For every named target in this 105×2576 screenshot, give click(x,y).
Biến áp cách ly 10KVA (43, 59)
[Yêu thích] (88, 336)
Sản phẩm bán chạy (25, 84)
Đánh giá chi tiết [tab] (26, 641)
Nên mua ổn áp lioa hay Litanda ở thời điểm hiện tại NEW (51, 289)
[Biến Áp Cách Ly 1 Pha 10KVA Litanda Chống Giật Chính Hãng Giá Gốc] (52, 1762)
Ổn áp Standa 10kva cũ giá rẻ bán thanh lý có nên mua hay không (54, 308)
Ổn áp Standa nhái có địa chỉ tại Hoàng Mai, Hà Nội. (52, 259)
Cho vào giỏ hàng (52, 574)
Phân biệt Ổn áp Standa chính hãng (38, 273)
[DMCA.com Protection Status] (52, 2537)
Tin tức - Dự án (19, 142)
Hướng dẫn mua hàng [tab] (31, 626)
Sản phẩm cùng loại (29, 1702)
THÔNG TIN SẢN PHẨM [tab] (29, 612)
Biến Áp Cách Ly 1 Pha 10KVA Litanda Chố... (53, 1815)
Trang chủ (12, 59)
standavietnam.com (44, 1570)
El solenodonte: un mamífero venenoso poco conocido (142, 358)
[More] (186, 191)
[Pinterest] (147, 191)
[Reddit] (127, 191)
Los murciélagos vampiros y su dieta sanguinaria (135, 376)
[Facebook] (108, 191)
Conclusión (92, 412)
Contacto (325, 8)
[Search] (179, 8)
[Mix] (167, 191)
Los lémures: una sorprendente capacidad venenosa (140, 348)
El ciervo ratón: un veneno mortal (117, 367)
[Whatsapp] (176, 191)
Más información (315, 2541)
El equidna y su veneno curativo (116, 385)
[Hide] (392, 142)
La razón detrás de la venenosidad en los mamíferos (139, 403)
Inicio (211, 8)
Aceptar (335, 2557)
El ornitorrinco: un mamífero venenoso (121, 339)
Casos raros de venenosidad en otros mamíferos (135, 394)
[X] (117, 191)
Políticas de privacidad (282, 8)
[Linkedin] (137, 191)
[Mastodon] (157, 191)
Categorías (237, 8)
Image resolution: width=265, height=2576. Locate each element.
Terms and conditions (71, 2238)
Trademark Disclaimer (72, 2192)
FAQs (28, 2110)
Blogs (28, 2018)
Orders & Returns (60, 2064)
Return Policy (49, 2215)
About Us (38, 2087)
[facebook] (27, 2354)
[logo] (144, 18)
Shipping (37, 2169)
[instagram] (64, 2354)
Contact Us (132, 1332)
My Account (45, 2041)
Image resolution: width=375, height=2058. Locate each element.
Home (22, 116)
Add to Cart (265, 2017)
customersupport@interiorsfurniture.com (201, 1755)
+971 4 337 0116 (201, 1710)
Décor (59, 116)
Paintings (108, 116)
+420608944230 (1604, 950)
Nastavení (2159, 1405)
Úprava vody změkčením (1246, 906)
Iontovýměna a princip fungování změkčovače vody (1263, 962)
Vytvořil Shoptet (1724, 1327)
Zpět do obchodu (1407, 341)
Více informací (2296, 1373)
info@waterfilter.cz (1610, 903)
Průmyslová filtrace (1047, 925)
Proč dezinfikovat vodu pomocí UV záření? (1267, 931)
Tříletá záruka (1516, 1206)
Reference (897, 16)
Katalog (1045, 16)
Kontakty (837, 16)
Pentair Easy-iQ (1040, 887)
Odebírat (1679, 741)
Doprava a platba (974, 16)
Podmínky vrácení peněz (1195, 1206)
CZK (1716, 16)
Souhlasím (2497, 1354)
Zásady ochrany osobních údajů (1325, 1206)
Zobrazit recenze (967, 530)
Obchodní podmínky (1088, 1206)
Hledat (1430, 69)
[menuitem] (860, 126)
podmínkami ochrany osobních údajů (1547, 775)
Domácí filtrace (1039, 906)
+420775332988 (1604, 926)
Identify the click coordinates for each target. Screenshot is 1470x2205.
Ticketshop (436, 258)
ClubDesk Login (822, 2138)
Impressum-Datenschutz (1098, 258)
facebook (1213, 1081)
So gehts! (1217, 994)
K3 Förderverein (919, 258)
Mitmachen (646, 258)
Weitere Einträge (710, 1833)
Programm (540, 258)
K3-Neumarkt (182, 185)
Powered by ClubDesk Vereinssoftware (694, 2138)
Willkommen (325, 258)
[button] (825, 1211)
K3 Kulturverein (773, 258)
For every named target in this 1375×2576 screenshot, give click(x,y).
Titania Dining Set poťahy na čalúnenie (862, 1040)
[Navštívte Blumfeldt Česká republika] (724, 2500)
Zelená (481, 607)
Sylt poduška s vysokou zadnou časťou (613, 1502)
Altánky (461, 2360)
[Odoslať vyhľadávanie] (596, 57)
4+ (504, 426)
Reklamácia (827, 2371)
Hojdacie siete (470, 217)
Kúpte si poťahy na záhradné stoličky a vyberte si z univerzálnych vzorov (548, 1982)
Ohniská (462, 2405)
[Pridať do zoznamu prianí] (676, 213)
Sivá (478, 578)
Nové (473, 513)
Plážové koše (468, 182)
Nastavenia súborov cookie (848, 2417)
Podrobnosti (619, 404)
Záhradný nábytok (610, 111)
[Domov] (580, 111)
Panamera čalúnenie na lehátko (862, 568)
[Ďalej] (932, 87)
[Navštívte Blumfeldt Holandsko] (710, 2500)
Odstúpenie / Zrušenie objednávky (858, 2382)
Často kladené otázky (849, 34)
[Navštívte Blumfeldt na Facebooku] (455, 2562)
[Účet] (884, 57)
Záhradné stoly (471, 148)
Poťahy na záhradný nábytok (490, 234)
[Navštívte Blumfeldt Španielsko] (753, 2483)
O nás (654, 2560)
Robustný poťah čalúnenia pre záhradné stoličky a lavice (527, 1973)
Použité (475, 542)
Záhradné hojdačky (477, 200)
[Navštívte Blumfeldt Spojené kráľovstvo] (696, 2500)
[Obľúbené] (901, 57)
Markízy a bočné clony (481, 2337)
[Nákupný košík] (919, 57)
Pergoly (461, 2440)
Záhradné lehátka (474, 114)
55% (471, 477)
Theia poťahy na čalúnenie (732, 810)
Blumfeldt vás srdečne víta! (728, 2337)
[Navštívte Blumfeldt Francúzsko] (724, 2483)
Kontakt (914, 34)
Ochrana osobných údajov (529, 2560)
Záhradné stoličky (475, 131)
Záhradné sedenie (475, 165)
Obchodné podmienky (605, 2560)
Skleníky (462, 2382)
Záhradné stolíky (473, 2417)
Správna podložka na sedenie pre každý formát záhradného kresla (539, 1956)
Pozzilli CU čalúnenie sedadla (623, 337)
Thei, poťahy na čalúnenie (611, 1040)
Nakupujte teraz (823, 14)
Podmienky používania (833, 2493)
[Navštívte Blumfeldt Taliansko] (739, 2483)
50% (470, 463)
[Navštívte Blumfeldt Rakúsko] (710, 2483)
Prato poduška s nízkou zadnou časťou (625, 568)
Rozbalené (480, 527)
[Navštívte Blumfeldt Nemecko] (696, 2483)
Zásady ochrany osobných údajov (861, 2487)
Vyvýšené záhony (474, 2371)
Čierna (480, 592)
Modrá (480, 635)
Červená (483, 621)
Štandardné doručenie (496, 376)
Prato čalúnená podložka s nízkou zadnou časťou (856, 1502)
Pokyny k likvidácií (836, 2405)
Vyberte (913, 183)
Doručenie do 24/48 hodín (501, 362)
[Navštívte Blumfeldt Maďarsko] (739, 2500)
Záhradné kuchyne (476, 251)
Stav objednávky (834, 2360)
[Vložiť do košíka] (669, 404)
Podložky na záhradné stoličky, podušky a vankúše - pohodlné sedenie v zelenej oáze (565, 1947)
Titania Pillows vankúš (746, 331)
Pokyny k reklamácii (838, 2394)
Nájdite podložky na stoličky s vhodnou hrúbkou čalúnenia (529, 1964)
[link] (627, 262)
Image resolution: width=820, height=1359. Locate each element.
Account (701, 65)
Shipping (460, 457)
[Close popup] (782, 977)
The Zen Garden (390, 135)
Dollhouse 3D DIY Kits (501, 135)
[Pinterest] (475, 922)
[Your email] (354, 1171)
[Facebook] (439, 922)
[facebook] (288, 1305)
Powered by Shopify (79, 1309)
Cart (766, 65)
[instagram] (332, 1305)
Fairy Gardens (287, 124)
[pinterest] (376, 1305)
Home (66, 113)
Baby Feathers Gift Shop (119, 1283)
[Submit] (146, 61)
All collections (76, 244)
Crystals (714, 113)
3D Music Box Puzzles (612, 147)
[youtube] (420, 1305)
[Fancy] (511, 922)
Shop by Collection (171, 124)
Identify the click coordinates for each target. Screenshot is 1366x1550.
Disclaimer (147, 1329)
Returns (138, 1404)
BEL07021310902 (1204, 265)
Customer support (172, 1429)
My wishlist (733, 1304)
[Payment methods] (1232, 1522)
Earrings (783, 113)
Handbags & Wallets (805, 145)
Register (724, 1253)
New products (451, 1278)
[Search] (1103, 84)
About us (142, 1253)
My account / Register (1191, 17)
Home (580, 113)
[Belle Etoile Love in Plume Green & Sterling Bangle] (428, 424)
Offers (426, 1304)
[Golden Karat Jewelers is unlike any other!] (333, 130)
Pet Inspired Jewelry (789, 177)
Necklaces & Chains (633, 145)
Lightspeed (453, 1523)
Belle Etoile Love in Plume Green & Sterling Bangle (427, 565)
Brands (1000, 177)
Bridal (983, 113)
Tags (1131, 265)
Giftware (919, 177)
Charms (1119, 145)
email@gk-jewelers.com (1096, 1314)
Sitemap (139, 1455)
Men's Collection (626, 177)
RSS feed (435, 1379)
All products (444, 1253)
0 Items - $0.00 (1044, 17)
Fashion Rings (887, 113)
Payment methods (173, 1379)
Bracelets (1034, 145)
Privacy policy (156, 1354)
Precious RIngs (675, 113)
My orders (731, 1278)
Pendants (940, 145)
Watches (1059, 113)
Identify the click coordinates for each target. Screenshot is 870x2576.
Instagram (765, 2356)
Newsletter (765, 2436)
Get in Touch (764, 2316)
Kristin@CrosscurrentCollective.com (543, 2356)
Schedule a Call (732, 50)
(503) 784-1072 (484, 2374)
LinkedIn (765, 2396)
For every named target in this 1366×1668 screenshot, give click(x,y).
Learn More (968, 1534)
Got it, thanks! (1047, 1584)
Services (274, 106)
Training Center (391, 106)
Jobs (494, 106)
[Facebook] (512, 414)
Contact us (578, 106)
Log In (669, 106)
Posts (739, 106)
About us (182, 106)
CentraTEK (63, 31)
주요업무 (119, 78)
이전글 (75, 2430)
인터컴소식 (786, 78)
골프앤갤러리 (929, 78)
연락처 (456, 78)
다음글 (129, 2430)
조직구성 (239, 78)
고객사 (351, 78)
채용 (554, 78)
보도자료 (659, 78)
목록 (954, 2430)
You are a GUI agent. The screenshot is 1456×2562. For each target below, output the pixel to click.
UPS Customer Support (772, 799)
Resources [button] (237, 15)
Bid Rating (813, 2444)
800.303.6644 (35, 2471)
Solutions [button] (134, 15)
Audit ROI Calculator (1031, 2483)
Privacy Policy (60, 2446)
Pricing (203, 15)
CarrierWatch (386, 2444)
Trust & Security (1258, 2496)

**WHAT IS BEING ASKED**. Beginning with the line above that contains "[Navštívte Blumfeldt Španielsko] (753, 2483)", copy each line exactly up to and including the line that contains "Podložky na záhradné", and go no further.

**ANSWER TO THE EXERCISE**.
[Navštívte Blumfeldt Španielsko] (753, 2483)
O nás (654, 2560)
Robustný poťah čalúnenia pre záhradné stoličky a lavice (527, 1973)
Použité (475, 542)
Záhradné hojdačky (477, 200)
[Navštívte Blumfeldt Spojené kráľovstvo] (696, 2500)
[Obľúbené] (901, 57)
Markízy a bočné clony (481, 2337)
[Nákupný košík] (919, 57)
Pergoly (461, 2440)
Záhradné lehátka (474, 114)
55% (471, 477)
Theia poťahy na čalúnenie (732, 810)
Blumfeldt vás srdečne víta! (728, 2337)
[Navštívte Blumfeldt Francúzsko] (724, 2483)
Kontakt (914, 34)
Ochrana osobných údajov (529, 2560)
Záhradné stoličky (475, 131)
Záhradné sedenie (475, 165)
Obchodné podmienky (605, 2560)
Skleníky (462, 2382)
Záhradné stolíky (473, 2417)
Správna podložka na sedenie pre každý formát záhradného kresla (539, 1956)
Pozzilli CU čalúnenie sedadla (623, 337)
Thei, poťahy na čalúnenie (611, 1040)
Nakupujte teraz (823, 14)
Podmienky používania (833, 2493)
[Navštívte Blumfeldt Taliansko] (739, 2483)
50% (470, 463)
[Navštívte Blumfeldt Rakúsko] (710, 2483)
Prato poduška s nízkou zadnou časťou (625, 568)
Rozbalené (480, 527)
[Navštívte Blumfeldt Nemecko] (696, 2483)
Zásady ochrany osobných údajov (861, 2487)
Vyvýšené záhony (474, 2371)
Čierna (480, 592)
Modrá (480, 635)
Červená (483, 621)
Štandardné doručenie (496, 376)
Prato čalúnená podložka s nízkou zadnou časťou (856, 1502)
Pokyny k likvidácií (836, 2405)
Vyberte (913, 183)
Doručenie do 24/48 hodín (501, 362)
[Navštívte Blumfeldt Maďarsko] (739, 2500)
Záhradné kuchyne (476, 251)
Stav objednávky (834, 2360)
[Vložiť do košíka] (669, 404)
Podložky na záhradné stoličky, podušky a vankúše - pohodlné sedenie v zelenej oáze (565, 1947)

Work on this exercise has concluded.